- Et surtout vous restez ici, je pars en repérage.
- Hm.
Je n’ai pas beaucoup ouvert la bouche depuis que Ela m’a avoiné. Ma fierté en a pris un coup, ou au moins ce qu’il en reste. La crise de panique par-dessus n’a pas aidé, heureusement qu’il n’y avait que nous deux à bord. Quoique, cet albatros a bien pu aller cafter à des gens pas très recommandables, il faudra que je le surveille. Je sais où il niche, par là-bas dans les bicoques rajoutées à la va-vite sur des pilotis instables, derrière le cœur de Terminus où notre coque de noix vient de toucher quai. Ma matone dénie au bon gars qui se propose le droit d’amarrer le lot. Eh oui, ladre, béquille pour toi ce soir. Ela est d’une ligue bien supérieure à la tienne, elle ne t’a même pas regardé…
À vrai dire, c’est moi qu’elle regarde depuis tout à l’heure, moi mal caché dans ma cabine, sans autorisation de sortir encore. J’opine au moins de la tête, quand même, ça la soulage sans la soulager vraiment et elle file dans un courant d’air qui me force le frisson. Je ne lui ai pas dit que Maman est ici, quelque part, mais elle se doute bien que j’ai encore des arrières-pensées et que la méfiance est de mise. Je pourrais préparer un mauvais coup. On pourrait me préparer un mauvais coup. Le nom de sa cargaison – Tahar Tahgel – a pu fuiter malgré ses précautions et un comité d’accueil pas désintéressé pour un sou, ni pour cinq cents millions en fait, pourrait vouloir me récupérer...
Elle est là, Maman, omniprésente. Par-là, à l’opposé du piaf. J’ai su que c’était elle comme elle saura que c’est moi quand on se croisera. Malgré trente années de distance. Oh, on se croisera, je ne me fais pas d’illusions. Si je ne lis pas vraiment l’avenir je sais du moins comment les histoires sont faites, et elle ne peut pas se trouver ici, sur ma dernière marche, sans être vouée à me servir le dernier plat du condamné. D’autres regrets desquels me nourrir, sans doute, d’autres souvenirs heureux prêts à surgir quand je la verrai, ternis par mon présent indélébile.
Encore que. Des souvenirs heureux ? En ai-je seulement...

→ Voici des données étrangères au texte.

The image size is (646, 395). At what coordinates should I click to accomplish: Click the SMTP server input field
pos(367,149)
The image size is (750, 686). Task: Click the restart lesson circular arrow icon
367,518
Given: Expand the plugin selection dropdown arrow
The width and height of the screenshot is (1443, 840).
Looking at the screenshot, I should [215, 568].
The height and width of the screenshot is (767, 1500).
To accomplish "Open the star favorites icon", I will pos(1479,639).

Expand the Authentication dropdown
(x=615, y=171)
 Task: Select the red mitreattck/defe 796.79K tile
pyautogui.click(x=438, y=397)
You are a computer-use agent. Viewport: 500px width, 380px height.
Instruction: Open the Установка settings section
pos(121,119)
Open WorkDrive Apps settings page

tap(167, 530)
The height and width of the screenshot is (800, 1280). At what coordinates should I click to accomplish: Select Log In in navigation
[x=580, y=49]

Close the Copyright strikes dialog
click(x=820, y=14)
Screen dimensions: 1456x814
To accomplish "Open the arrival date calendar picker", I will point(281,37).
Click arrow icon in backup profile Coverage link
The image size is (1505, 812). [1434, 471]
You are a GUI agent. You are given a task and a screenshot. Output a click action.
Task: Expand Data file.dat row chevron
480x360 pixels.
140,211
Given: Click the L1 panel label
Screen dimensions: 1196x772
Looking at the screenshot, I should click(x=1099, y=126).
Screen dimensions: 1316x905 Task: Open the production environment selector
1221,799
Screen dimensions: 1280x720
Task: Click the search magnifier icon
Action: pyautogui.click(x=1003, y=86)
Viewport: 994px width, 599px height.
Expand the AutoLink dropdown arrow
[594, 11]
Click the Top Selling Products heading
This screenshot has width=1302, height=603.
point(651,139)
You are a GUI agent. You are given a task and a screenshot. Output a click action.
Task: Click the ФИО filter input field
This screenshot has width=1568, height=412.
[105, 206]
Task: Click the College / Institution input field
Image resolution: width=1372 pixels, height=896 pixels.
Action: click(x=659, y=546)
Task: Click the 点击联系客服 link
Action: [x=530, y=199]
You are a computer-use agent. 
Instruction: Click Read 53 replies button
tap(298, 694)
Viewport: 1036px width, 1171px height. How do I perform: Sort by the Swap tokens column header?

Depuis la couchette sur laquelle je suis allongé, je ne vois que le soleil par le hublot, ou plutôt le jaune de son aura. Les cieux sont tranquilles comme les eaux des derniers jours. Grand Line me salue à sa manière et notre traversée sans heurts n’est qu’un signe de plus : les douze univers s’alignent enfin, en fin de mon existence. L’harmonie vient, qui marquera l’ultime arrêt de mon cursus. Même ma jambe malade se refait vigoureuse comme à mes vingt ans. Si je voulais, si je bravais ma promesse à Ela, je pourrais courir tout mon saoûl sur ces pontons mélancoliques dehors, courir comme un jeune chiot plein de vie, pour la première fois depuis bien longtemps, depuis Impel Down, depuis Dead End. Les pontons de Terminus Station... Je me demande qui a trouvé ce nom.
Vingt ans… J’en ai deux fois plus aujourd’hui. Ou hier, qu’importe. Tant de bulles dans l’écume de mes souvenirs, chacune sur le point d’éclater devant mes yeux quand viendra l’heure. Je me prépare, depuis Water Seven. Ela ne s’est jamais plainte pendant le trajet mais je sais que parfois je me suis absenté en plein milieu de conversations qu’on avait. Ce gamin roux de... Prosperity Island, celui que j’ai revu à Impel Down justement, je me suis demandé ce qu’il est devenu alors qu’on parlait de Sar. Et ce broc de lait de chèvre qui s’est brisé à cause d’un petit roulis un peu soudain, ça m’a rappelé le visage de Satoshi Noriyaki à Kage Berg alors qu’on jouait à "je n’ai jamais" un soir de calme plat.
- Je n’ai jamais pensé que je te reverrais vraiment un jour.
- ... Moi non plus, jusqu’aux échos des blessures de la Harpie. À vous de boire.
...
- Tahar, je n’ai jamais jamais cessé de vous ai-Oh. Euh, vous êtes toujours avec moi... ? Allô ?
...
- Colonel ?
- Ah, hm. J’étais loin d’ici... Très loin. Un gratuit pour moi, mettons. Tu disais ?
- ... Je... je n’ai jamais revu Marie-Joie depuis...
Je crois que ça nous épargné un peu de gêne. Sans doute mieux ainsi.
- Les chants...
Nous n’avons pas rejoué, ensuite. Et elle n’a pas rebu une gou-Qu’est-ce que ?!